Как должны себя вести белые люди, я и по сей день не знаю. И спросить, увы, некого. Уверен, бабушка имела в виду все что угодно, только не цвет кожи. Была она на десять лет старше Октябрьской революции, и, как большинству советских людей, расизм ей был чужд. Скорее всего, ее идеальный «белый человек» был похож на героев Киплинга: умный, смелый, благородный и, безусловно, чистый. А «черный человек», возможно, тоже был прекрасен и светел душой, но малограмотен и грязен телом. И уж конечно, любила она обоих!

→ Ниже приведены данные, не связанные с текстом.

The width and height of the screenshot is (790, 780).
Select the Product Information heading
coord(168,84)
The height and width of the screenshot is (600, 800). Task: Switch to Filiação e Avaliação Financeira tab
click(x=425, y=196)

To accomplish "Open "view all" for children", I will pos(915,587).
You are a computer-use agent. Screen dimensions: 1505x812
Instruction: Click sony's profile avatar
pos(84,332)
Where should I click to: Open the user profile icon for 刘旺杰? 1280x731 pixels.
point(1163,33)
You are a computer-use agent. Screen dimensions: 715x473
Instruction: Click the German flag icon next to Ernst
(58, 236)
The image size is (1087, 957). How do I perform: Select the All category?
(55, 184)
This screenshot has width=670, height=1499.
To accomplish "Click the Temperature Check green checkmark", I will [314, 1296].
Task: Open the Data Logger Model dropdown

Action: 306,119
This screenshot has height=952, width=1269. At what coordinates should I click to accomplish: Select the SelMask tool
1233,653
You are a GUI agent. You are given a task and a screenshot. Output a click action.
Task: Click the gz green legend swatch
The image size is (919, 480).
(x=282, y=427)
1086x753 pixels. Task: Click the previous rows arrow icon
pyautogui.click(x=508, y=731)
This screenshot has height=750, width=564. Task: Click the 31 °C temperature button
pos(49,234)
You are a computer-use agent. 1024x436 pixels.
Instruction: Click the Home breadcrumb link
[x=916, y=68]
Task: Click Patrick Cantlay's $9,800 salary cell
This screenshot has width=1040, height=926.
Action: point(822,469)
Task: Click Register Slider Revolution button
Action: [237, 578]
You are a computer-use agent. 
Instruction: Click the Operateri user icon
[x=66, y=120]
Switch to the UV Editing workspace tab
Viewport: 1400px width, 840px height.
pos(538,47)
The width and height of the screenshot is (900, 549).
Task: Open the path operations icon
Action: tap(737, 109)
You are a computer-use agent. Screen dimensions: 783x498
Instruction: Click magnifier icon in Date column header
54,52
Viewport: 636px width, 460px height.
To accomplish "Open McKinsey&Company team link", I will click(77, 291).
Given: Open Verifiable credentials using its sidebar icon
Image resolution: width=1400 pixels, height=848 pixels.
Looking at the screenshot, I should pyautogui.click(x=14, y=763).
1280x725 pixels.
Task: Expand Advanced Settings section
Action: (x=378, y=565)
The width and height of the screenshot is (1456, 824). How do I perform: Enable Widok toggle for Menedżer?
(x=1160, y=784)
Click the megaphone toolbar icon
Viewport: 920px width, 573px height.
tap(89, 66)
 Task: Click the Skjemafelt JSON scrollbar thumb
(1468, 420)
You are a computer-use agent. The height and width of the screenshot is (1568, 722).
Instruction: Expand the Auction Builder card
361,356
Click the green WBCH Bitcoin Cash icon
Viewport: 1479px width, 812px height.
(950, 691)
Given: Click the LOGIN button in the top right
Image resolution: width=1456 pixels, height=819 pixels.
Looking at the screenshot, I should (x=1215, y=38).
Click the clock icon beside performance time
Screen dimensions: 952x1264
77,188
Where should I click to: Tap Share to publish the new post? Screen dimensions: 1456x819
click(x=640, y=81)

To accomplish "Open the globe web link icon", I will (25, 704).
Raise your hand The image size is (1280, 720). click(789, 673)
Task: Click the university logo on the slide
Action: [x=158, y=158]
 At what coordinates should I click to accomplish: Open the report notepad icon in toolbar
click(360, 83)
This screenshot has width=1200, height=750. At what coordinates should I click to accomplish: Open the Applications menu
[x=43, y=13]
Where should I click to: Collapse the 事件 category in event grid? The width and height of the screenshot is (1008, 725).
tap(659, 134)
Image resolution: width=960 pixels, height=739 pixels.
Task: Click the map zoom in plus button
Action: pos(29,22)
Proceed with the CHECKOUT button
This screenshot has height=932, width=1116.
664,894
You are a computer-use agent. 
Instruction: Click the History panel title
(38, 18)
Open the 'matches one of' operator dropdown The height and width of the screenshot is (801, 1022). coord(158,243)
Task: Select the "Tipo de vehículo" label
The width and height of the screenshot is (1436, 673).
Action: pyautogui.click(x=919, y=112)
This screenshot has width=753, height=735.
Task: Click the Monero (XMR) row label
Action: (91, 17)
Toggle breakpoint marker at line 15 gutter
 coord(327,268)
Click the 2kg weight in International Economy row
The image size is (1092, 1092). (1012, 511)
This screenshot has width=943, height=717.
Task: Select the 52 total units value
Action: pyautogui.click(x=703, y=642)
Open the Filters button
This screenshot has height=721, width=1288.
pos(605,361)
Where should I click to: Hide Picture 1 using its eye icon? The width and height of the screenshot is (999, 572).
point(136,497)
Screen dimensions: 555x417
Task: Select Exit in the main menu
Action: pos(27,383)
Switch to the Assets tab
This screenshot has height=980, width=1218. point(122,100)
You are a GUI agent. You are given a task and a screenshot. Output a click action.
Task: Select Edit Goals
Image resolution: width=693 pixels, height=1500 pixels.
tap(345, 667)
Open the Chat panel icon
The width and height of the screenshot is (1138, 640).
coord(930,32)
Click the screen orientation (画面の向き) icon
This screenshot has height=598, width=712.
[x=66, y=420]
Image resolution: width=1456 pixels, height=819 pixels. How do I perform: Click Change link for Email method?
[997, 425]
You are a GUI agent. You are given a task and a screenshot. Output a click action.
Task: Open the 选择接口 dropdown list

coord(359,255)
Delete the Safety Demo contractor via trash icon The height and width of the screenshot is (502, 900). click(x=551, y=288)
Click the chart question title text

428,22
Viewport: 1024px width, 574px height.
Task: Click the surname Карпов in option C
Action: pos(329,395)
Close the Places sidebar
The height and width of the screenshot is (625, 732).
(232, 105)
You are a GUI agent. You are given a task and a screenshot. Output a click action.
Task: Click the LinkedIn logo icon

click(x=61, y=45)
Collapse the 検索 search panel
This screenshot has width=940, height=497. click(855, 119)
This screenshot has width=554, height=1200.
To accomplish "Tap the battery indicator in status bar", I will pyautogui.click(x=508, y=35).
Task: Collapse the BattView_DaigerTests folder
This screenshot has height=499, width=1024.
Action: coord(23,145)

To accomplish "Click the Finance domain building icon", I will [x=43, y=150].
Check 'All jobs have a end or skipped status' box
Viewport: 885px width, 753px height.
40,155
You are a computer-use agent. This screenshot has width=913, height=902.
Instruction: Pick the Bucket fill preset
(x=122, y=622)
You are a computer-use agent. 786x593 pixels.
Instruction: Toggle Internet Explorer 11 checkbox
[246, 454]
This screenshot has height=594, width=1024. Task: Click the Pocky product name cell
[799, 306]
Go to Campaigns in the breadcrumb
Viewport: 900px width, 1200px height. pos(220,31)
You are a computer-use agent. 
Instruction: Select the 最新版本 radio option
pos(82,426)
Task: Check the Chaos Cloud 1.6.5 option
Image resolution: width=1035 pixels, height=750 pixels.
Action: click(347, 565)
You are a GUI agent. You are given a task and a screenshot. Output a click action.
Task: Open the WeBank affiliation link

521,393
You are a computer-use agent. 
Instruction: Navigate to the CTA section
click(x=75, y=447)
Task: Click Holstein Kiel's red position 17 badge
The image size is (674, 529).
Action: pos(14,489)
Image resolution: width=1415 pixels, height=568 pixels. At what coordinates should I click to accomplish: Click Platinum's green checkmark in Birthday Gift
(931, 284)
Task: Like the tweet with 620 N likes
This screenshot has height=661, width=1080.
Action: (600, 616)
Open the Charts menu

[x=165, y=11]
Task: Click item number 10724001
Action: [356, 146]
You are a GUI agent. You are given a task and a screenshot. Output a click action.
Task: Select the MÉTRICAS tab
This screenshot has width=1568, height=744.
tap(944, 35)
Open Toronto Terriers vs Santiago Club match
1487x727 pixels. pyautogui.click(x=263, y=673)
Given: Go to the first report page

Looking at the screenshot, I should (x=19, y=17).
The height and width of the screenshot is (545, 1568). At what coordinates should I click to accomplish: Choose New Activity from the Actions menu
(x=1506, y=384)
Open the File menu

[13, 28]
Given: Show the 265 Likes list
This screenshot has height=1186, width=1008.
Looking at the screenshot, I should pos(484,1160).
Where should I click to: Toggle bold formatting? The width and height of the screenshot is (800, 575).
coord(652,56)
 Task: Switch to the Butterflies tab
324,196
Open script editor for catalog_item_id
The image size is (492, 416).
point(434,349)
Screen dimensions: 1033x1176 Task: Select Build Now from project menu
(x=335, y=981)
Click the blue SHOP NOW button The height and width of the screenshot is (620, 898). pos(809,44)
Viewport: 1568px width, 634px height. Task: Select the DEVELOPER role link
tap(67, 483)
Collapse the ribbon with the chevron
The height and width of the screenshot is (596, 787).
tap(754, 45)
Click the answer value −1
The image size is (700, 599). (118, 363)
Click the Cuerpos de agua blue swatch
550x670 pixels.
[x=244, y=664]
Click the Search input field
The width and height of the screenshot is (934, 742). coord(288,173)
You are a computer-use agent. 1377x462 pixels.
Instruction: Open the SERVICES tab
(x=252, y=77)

Бедная моя бабушка! Бедный, бедный Киплинг! И мы — мы тоже бедные: уж больно неумно живем. Чтобы понять это, не нужно ехать в Индию. Но я уже здесь! Я — «сахиб», «белая обезьяна» — шатаюсь по треугольнику Индостана, наблюдаю за туземцами и за такими же, как я сам, белыми людьми и время от времени что-то беспорядочно записываю в толстый блокнот. Так и складываются эти записки страшно далекого от идеала белого человека.

Загрузка...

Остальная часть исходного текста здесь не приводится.